● **Stored data**
==*==
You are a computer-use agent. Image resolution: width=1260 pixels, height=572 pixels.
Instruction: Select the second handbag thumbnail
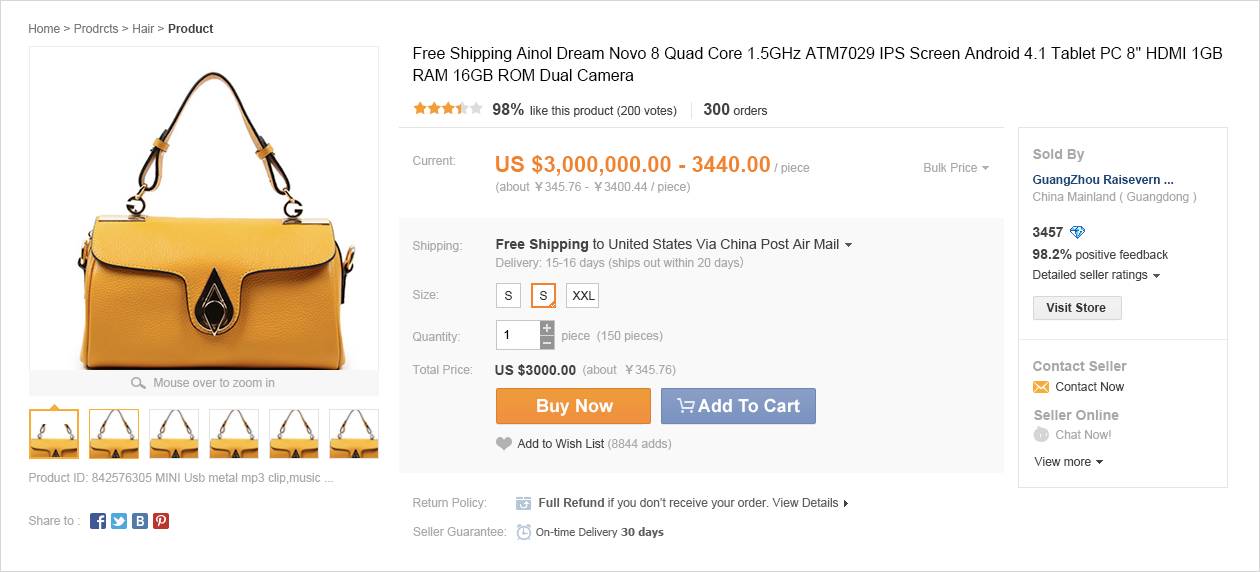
==*==
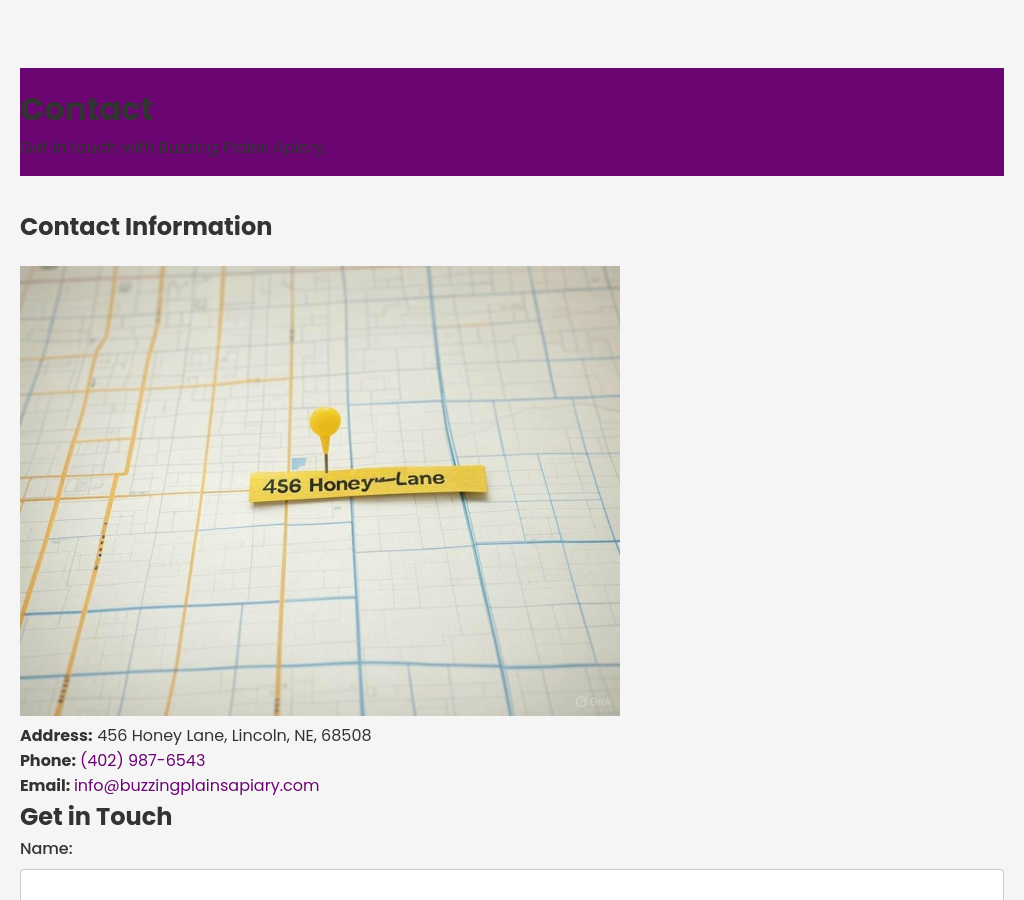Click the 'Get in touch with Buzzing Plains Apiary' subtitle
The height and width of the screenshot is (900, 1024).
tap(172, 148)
==*==
● **Instructions for the task**
Please copy, exactly as written, every line in the listing above from the line with "You are a computer-use" up to and including the line with "Instruction: Select the".

● **Output for this task**
You are a computer-use agent. Image resolution: width=1260 pixels, height=572 pixels.
Instruction: Select the second handbag thumbnail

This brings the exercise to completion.